Être passée par là, au hasard de la vie
C’est avoir fait le choix d’un doute sans répit.
Se pencher sur le vide d’un tendresse infinie,
Autour d’ un berceau blanc cruel comme une toupie.
Éternellement manquer des joies et des soucis
Que nous offre un enfant quand on lui donne la vie.
Et pour ceux que l’on perd ou ceux que l’on trahit,
Ceux que de notre chair on condamne à l’oubli?
Où vont ses petites âmes que l’on ne peut cueillir
Que l’on ne peut faire pousser autrement qu’en regrets.
Imaginent-elles au loin comme on peut les pleurer?
Et que de leur naissance on s’est fait un bûcher,
D’un infinie souffrance, de culpabilité.
On fait tout un silence, on ne peut même pas prier
Quel Dieu dans sa clémence pourrait nous pardonner?
Absoudre notre errance, dénouer le repentir…
Des détails les plus vains on se fait des secrets,
Savoir celui ou celle qu’on ne connaîtra jamais.
Du fond des nuits sans rêve, lui donner un prénom
Du fond des jours sans trêve, lui parler.
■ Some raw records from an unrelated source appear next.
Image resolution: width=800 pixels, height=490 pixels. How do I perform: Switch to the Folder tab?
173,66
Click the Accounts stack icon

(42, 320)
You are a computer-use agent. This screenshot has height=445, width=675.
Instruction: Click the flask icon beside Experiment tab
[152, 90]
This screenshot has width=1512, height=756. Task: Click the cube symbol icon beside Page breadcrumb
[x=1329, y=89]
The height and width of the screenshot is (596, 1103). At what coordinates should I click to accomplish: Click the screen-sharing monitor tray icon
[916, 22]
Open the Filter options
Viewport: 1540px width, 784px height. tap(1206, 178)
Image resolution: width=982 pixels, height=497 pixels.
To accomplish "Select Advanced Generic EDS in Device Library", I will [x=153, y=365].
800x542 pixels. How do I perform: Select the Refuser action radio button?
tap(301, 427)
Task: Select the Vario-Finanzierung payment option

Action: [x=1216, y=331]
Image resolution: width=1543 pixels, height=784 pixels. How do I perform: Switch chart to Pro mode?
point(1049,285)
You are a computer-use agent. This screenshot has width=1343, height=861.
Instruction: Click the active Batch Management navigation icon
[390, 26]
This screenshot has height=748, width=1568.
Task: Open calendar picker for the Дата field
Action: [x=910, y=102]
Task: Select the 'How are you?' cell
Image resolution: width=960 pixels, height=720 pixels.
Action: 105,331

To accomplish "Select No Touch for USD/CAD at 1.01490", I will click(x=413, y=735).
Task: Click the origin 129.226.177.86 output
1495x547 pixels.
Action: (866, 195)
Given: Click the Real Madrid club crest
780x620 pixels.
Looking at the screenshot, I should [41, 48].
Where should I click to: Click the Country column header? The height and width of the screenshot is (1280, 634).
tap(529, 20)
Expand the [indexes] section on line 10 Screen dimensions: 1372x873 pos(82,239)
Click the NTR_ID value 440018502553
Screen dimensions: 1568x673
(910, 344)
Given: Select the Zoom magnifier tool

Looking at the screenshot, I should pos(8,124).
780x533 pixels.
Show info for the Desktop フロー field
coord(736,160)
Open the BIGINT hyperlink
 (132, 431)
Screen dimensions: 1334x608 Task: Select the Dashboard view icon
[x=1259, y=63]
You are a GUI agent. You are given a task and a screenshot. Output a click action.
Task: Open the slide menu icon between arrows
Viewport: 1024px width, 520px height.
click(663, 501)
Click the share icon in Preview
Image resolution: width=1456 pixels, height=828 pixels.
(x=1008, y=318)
À quoi bon?
Quelle espérance folle, quelle funeste illusion,
Quelques instants à croire qu’ils nous accordent pardon?
D’un battement de paupière revenir à la raison
Se retrouver par terre, le coeur en abandon?
Combien de fois, combien d’années, combien de temps
Va-t-on pouvoir passer à compter sur nos doigts
Le rythme d’une vie qui n’existera pas.
Saison de sa naissance, tous nos sens aux abois
Les bougies allumées qu’il ne soufflera pas
Et combien de baisers volés à notre émoi?
Toute cette éternité à vivre de guingois
Les jours à pas comptés, ceux qu’il ne fera pas.
L’infernale dérision de ces êtres maudits
Condamnés à hanter leur mère de leurs esprits
Est de marquer au fer le monde de leur oubli.
Petites âmes légères dont le poids infini
D’une absence délétère pèsera sur nos vies.
L’ironie singulière de ce deuil imprécis
Est d’idéaliser ceux qui ne seront pas nés
En faire de nos enfants ceux qu’on a le plus aimés.